You are viewing a plain text version of this content. The canonical link for it is here.
Posted to issues@spark.apache.org by "Hyukjin Kwon (JIRA)" <ji...@apache.org> on 2019/05/21 04:16:54 UTC
[jira] [Resolved] (SPARK-22679) It's slow to stop streaming context
[ https://issues.apache.org/jira/browse/SPARK-22679?page=com.atlassian.jira.plugin.system.issuetabpanels:all-tabpanel ]
Hyukjin Kwon resolved SPARK-22679.
----------------------------------
Resolution: Incomplete
> It's slow to stop streaming context
> -----------------------------------
>
> Key: SPARK-22679
> URL: https://issues.apache.org/jira/browse/SPARK-22679
> Project: Spark
> Issue Type: Improvement
> Components: Spark Core
> Affects Versions: 2.1.1
> Reporter: wuyonghua
> Priority: Minor
> Labels: bulk-closed
>
> Attached a simple program to reproduce the issue.

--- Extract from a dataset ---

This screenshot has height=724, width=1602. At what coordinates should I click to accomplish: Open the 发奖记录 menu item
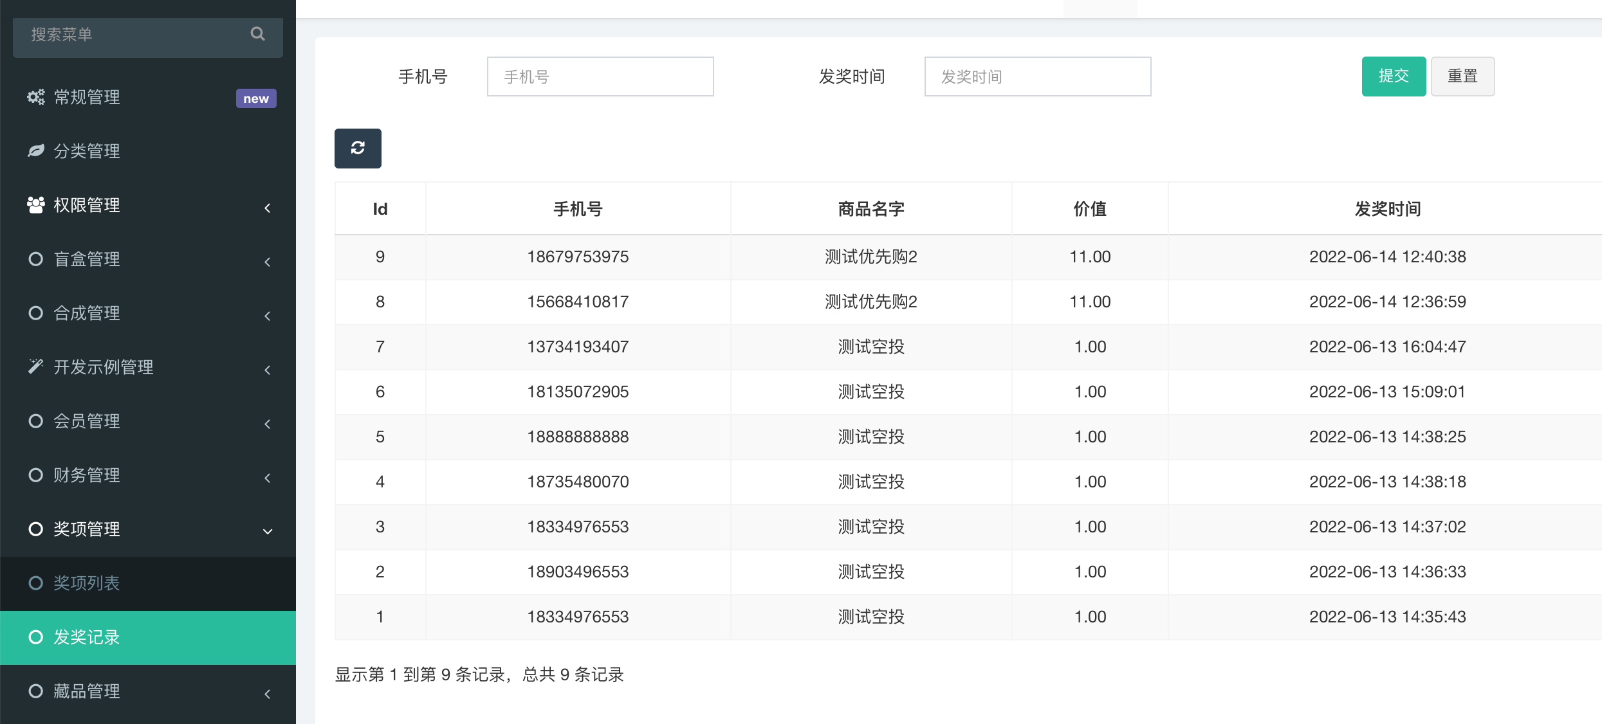[x=86, y=637]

> class QueueDStream[T: scala.reflect.ClassTag](
> @transient ssc: org.apache.spark.streaming.StreamingContext,
> val queue: scala.collection.mutable.Queue[org.apache.spark.rdd.RDD[T]],
> defaultRDD: org.apache.spark.rdd.RDD[T]
> ) extends org.apache.spark.streaming.dstream.InputDStream[T](ssc) {
> override def start() { }
> override def stop() { }
>
> override def compute(validTime: org.apache.spark.streaming.Time): Option[org.apache.spark.rdd.RDD[T]] = {
> val buffer = new scala.collection.mutable.ArrayBuffer[org.apache.spark.rdd.RDD[T]]()
> if (queue.size > 0) {
> buffer += queue.dequeue()
> }
> if (buffer.size > 0) {
> Some(buffer.head)
> } else if (defaultRDD != null) {
> Some(defaultRDD)
> } else {
> None
> }
> }
> }
> def main() {
> val accum = sc.accumulator(0, "End Accumulator")
> println(">>> create streamingContext.")
> val ssc = new org.apache.spark.streaming.StreamingContext(sc, org.apache.spark.streaming.Milliseconds(10000))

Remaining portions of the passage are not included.